Economic development policy has been influenced by the shift of the American economy from manufacturing to services and by the increase in imports.

He mentions several characteristics of the service sector with implications for development policy.

First, in many areas the increase in service sector jobs doesn't offset the loss of manufacturing jobs. Service sector growth isn't distributed evenly across geography. Small states and less populated areas don't share as much in the service sector growth. Second, it is a bifurcated sector, with few middle-income jobs. The service sector includes highly paid professionals and poorly paid retail clerks and waitresses. Third, at the lower end, service jobs are marginal -- more likley to be part-time, temporary, and have few finge benefits.

Capitalist context of economic development

He says, there are certain assumptions that make the idea of govt subsidy of businesses attractive.

a. The assumption that business has a special claim to efficiency and effectiveness,

b. The assumption that business is allocatively efficient; that resources will be directed to the proper regions and functions, and

c. The assumption that the market is efficient at winnowing out inefficient firms and processes.

[This seems totally backward, to me. Govt intervention in the economy is predicated on the idea that these three assumptions do not hold. It seems to me that if we truly held these assumptions inviolate, we wouldn't have any economic development policy at all. Even if you are willing to relax the assumptions, that alone doesn't automatically favor demand-side over supply-side policies, which is where seems to be headed with this.]

Supply-side theory of urban and regional economic growth

The supply-side explanation of economic growth asserts that growth is a function of resources attracted to a particular location. The critcal idea is locational comparative advantage.

The demand-side, export-base model stresses the need to develop industries that export beyond local borders.

The supply-side has, in the past, had greater influence on policy design. This is partially because the targeting needed for demand-side policy was thought to be beyind the capabilities of state and local development agencies. It also is a role that is perhaps more "vigorous" than American society is/was willing to tolerate.

Supply-side, on the other hand, is administratively simple and politically feasible. Supply-side theory traces its roots to classical location economics (Von Thunen, Weber, Hoover, Isard, et al). Essentially, location theory asserts that firms locate where combined production and transportation costs are minimized.

Supply-side policies attempt to build comparative advantage by lowering the costs over which government has control, such as taxes or regulatory compliance, or by using govt funds to subsidize other costs, such as land or training. These policies often weren't tightly targeted, so they were adminstratively simple.

Eisinger also says that supply-side policies were a good fit with the "old economic order." [The assumptions outlined above.] Since govt wasn't supposed to make investment decisions, they'd just subsidize whoever wanted to come to town. Not targeting was a feature, not a bug, in other words.

The erosion of the old economic order

By "erosion" he refers to the globalization of the economy and the shift to a service-based economy.
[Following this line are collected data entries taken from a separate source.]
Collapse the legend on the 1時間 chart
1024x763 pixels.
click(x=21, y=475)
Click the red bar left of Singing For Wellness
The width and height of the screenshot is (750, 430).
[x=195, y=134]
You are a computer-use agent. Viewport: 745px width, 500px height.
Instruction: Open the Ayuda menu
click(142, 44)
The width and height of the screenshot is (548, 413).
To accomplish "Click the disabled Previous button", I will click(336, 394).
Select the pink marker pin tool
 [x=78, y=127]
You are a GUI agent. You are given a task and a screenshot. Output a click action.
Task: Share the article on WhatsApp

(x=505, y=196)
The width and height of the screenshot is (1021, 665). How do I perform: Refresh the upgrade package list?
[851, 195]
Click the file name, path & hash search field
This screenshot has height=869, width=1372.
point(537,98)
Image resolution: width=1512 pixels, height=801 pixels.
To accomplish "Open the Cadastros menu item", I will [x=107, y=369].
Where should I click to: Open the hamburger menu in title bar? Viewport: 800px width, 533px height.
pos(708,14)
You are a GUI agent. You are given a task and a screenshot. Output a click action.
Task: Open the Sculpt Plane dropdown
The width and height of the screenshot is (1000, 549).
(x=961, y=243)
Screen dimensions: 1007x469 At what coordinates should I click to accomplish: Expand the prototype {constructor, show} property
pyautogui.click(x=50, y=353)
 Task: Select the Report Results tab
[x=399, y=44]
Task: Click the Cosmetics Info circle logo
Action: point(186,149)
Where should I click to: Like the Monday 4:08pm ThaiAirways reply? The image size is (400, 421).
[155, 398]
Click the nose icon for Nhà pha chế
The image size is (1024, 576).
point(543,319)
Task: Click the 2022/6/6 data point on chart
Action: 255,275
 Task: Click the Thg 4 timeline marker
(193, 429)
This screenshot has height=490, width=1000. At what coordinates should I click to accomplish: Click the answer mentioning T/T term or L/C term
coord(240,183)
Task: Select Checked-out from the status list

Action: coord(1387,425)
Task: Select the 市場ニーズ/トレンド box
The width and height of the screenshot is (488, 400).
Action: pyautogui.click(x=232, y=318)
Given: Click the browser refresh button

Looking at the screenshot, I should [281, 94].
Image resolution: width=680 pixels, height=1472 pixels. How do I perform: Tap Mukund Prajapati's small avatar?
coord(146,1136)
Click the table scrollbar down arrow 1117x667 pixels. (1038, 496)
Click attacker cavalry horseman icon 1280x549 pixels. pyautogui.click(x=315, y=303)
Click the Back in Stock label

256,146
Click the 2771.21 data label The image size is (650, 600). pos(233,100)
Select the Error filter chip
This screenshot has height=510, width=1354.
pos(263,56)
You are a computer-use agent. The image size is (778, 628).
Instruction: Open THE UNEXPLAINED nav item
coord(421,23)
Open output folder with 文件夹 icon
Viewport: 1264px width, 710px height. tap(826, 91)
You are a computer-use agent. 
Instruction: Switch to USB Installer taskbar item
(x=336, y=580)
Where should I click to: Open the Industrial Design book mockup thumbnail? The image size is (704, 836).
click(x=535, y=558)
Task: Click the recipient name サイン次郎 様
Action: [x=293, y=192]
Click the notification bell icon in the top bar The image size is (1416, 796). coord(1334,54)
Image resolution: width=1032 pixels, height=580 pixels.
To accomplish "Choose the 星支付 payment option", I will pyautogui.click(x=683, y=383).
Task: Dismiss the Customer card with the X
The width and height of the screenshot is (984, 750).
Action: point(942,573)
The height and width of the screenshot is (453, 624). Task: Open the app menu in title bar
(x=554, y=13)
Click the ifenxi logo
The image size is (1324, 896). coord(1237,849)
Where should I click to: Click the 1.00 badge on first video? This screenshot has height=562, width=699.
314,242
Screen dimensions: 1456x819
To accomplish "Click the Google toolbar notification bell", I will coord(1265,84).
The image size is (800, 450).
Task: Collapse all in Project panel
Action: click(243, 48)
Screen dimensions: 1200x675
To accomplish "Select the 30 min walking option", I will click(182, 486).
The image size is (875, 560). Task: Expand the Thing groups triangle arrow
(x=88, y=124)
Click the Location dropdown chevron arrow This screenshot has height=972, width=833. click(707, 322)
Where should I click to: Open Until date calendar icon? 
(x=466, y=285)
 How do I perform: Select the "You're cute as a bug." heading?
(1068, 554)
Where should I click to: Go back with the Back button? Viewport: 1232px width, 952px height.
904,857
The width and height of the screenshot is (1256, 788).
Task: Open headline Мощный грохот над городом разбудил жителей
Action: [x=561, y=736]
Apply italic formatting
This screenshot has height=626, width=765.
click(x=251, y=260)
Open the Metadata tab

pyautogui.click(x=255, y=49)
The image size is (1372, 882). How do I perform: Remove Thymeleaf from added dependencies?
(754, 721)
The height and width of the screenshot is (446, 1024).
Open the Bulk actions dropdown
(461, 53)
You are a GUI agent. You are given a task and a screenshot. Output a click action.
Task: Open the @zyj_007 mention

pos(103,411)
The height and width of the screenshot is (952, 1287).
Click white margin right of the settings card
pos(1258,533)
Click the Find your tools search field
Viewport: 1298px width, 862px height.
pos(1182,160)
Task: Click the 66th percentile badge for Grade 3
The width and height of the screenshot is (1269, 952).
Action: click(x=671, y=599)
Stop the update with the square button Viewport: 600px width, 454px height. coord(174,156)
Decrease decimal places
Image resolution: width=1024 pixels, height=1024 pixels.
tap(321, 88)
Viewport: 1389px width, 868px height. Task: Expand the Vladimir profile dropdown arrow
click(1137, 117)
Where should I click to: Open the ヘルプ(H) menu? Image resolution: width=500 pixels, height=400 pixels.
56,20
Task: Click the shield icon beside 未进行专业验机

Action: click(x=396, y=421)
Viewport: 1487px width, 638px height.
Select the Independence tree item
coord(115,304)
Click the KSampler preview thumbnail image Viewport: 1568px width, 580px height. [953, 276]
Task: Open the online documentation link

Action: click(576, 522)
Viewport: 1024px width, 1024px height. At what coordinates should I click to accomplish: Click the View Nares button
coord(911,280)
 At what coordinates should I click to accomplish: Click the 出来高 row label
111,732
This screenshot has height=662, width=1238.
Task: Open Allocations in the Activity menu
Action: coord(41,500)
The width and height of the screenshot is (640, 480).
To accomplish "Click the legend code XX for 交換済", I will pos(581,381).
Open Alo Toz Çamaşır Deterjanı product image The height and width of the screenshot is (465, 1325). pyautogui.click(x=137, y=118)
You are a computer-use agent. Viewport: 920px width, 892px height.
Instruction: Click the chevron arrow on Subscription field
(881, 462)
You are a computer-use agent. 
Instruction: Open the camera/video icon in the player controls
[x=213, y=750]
He says these changes "strained public officials' commitment to the notion that private capital, gently guided by location incentives, would produce local prosperity." (p. 78)

In this section he outlines how the assumptions of the capitalist context listed don't hold; competition isn't perfect, there are information assymetries, etc. In other words, we don't live in an ideal world.

He concludes by suggesting that since competitive free-enterprise isn't perfect, a more "vigorous" role for government in making private investment decisions was called for. The assumptions, he says, haven't been abandoned, merely "recast in the crucible of the policy process by the entrepreneurial state..."

Eisinger, P.K. (1988). The Rise of the Entrepreneurial State: State and Local Economic Development Policy in the United States. Madison, WI: University of Wisconsin Press.